> [Défi a]:
Répondez aux questions suivantes à partir de l'extrait sur le geste pianistique.
(i) Selon l'extrait, qui bénéficie de cours de physiologie/anatomie dans son cursus ?
(ii) Quel pédagogue russe l'auteure cite-t-elle, et quelles sont ses dates ?
(iii) Que signifie tekhnê en grec ancien ?

> [Extrait du document]:

Personnellement, je n’ai jamais étudié l’anatomie de la main au conservatoire, les cours étaient inexistants pour les instrumentistes. Dommage ! Il n’y a que les danseurs qui bénéficient de cours de physiologie/anatomie dans leur cursus ! Mais il existe maintenant des formations diplômantes (payantes) qui permettent aux professeurs de musique et professionnels de santé d’étudier la physiologie, la psychologie, les pathologies du musicien et c’est une bonne chose. Pourquoi ne pas sensibiliser les futurs enseignants aux risques physiques dus aux mauvaises postures et pratiques sur l’instrument ? A creuser.
B. Le geste pianistique
Idées phares retenues de ces passionnants paragraphes :
- Le geste naît d’une image sonore intériorisée. A tel son correspond tel geste. Et c’est par la pratique régulière que cette correspondance devient très précise et efficiente.
- Tout geste se met au point dans la lenteur. Ainsi, on donne au cerveau des informations claires et on acquiert les bons réflexes sans gestes parasites et sans crispations.
C. Les actions de bases
Les gestes pianistiques
- l’action verticale du doigt
- le transfert du poids
- les extensions de la main, les doubles-notes, les accords, les gammes et les arpèges
- le mouvement de pivot si présent dans la musique romantique
- les mouvements des bras
Tout cela est minutieusement détaillé et rien que pour ce chapitre, il est intéressant de posséder le livre pour y revenir de temps en temps.
L’auteure fait référence à Heinrich Neuhaus, grand pédagogue Russe (1888-1964) pour redire que « la force au clavier s’obtient non par un poids ajouté mais par la vitesse et la hauteur de la projection sur la touche ». Et les « gestes anguleux ne pourront donner que des sons secs. »
Encore un passage judicieux avec lequel je suis à 150 pour cent d’accord (mais ça, on s’en fiche!) : )
Au cours de l’œuvre, la continuité des mouvements et leur rondeur assurera la continuité de la pensée et du discours musical; cela évitera toute cassure ou tout arrêt dans l’expression musicale.
D. Un travail générateur de sons
Technique, tekhnê [τέχνη] en grec ancien, signifie « art ». Quand on parle de technique, on est donc loin de l’idée d’un apprentissage mécanique. Le geste instrumental fait partie du discours musical : il en est les étais de soutien. Il est aussi comparé à l’éloquence du musicien pour reprendre le terme employé par Dominique Hoppenot, violoniste et pédagogue.
La technique est une sorte d’initiation à la maîtrise de l’expression souhaitée.
« Et plus que dans tout autre domaine, un « maître initiateur » s’avérera nécessaire. Ceux qui s’imaginent que laisser un enfant ou tout novice en la matière en chercher et en découvrir les rouages seul le rendrait plus vite autonome font une grossière erreur pédagogique ! C’est parfaitement méconnaître la pratique de l’expression artistique que de proférer de tels conseils; cela, en fait, ne peut que provoquer des errements longs et difficiles pour des résultats peu concluants… »

> [Défi b]: Réécrivez les enregistrements de la ligne contenant « The height and » jusqu'à la ligne contenant « pyautogui.click(x=60, y=117) » incluse, en remplaçant « thumbnail » par « preview » sans rien modifier d'autre. Omettez les images dans votre réponse.

> [Enregistrements]:
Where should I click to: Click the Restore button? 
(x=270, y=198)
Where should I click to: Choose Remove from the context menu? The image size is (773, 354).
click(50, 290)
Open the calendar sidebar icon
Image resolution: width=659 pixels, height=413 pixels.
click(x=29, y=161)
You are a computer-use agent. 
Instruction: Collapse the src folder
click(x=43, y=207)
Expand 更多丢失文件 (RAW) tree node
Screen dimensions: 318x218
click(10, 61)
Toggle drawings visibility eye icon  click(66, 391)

...

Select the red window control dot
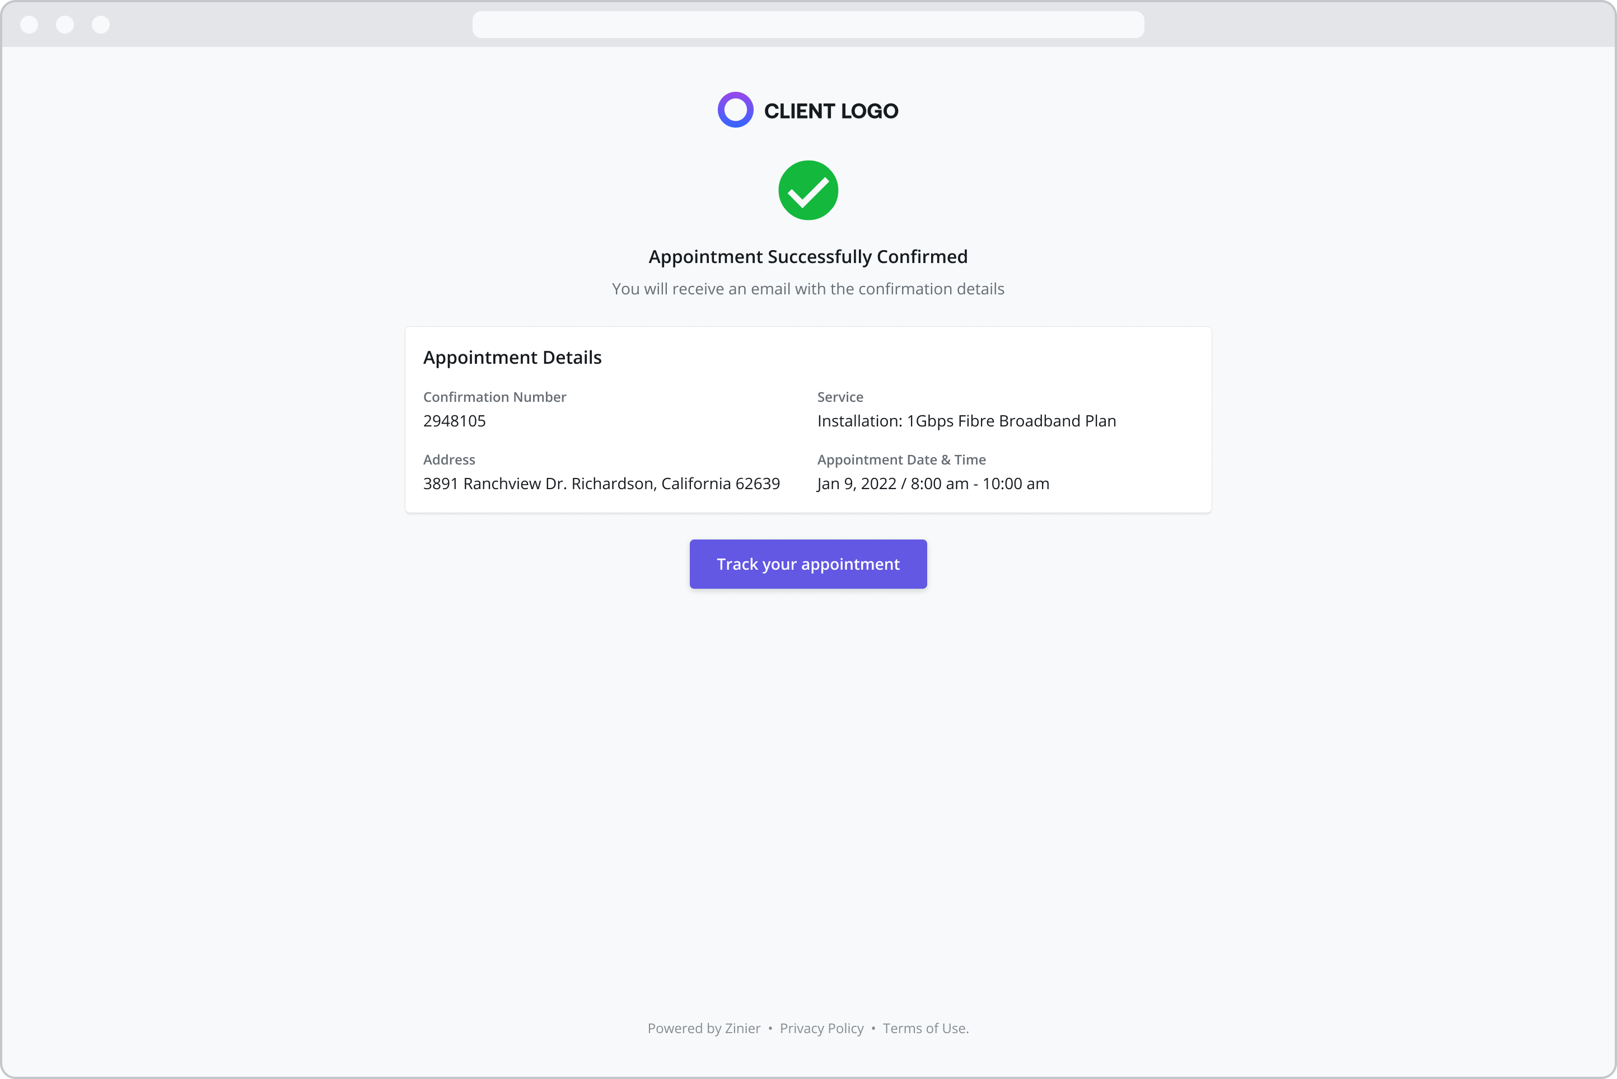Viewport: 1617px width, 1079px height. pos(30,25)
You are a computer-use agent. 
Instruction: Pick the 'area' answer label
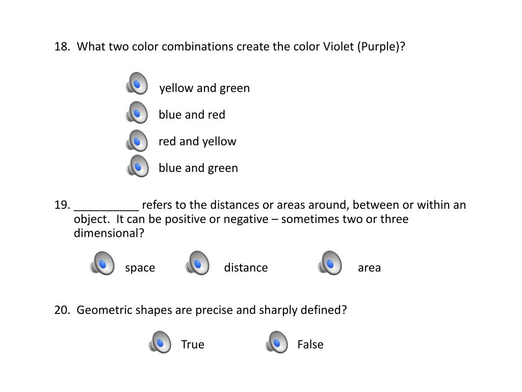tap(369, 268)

...

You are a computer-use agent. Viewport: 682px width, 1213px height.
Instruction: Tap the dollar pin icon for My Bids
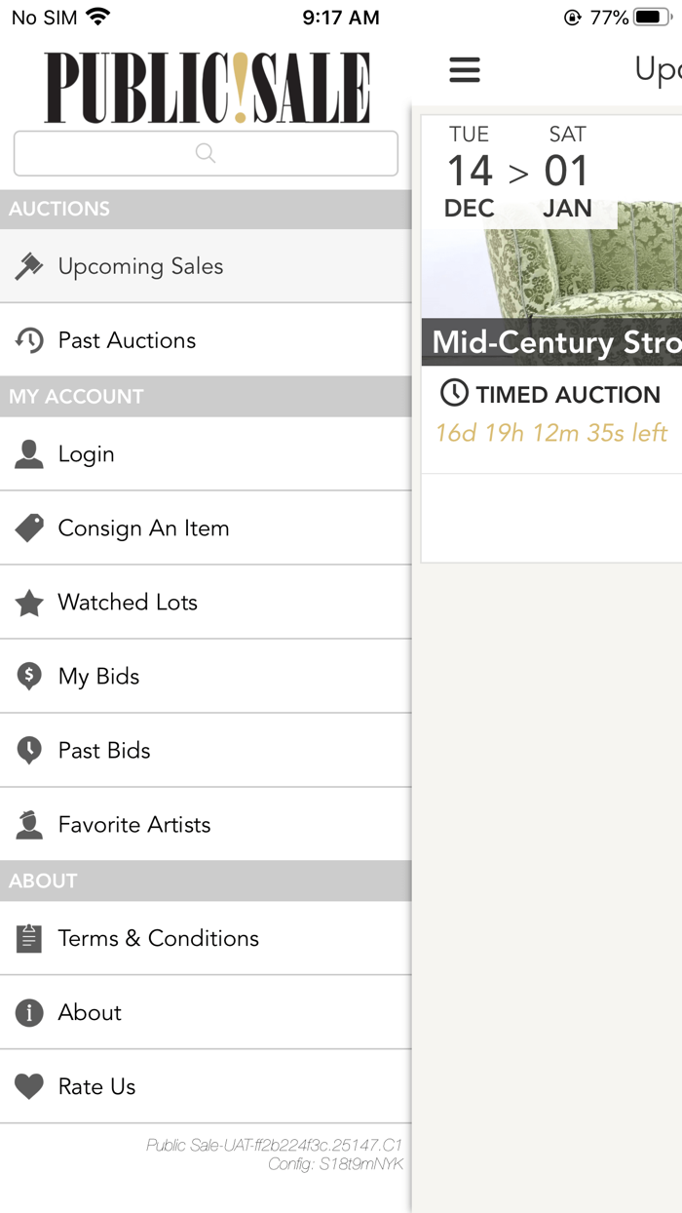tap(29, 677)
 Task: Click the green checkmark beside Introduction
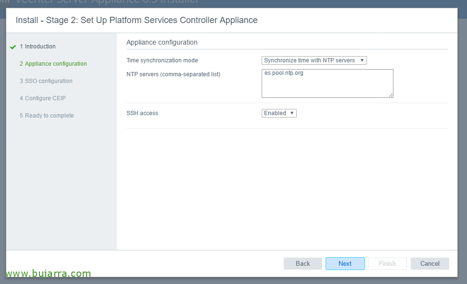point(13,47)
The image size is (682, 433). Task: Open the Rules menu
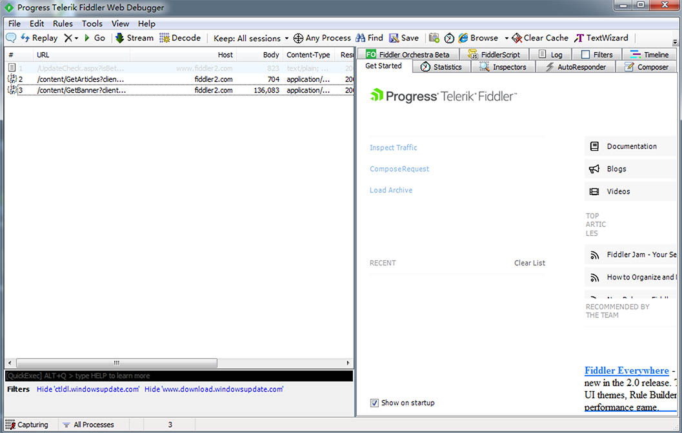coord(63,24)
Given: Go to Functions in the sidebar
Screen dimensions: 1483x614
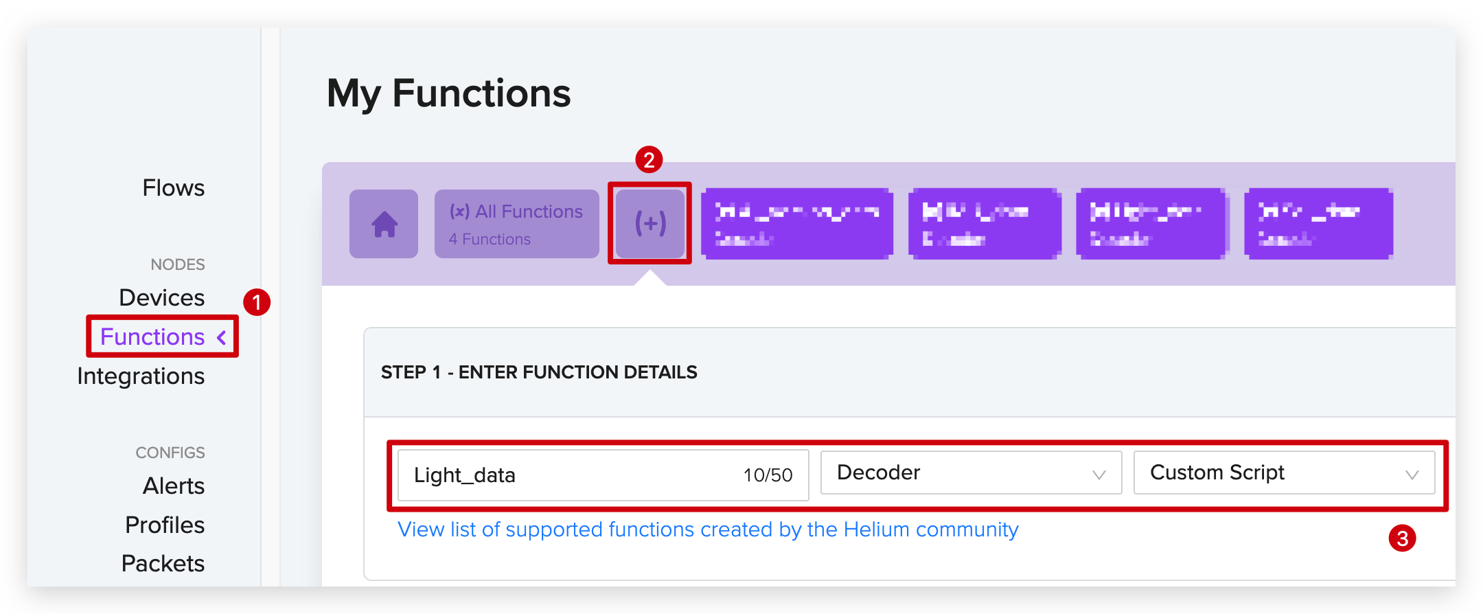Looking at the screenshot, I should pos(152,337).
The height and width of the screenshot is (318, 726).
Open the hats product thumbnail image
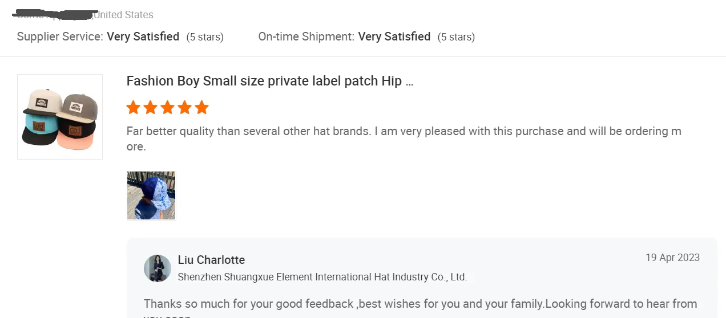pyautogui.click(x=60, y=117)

> [Corrigé a]:
(i) Les danseurs.
(ii) Heinrich Neuhaus (1888-1964).
(iii) « Art ».

> [Corrigé b]:
The height and width of the screenshot is (318, 726).
Open the hats product preview image
pyautogui.click(x=60, y=117)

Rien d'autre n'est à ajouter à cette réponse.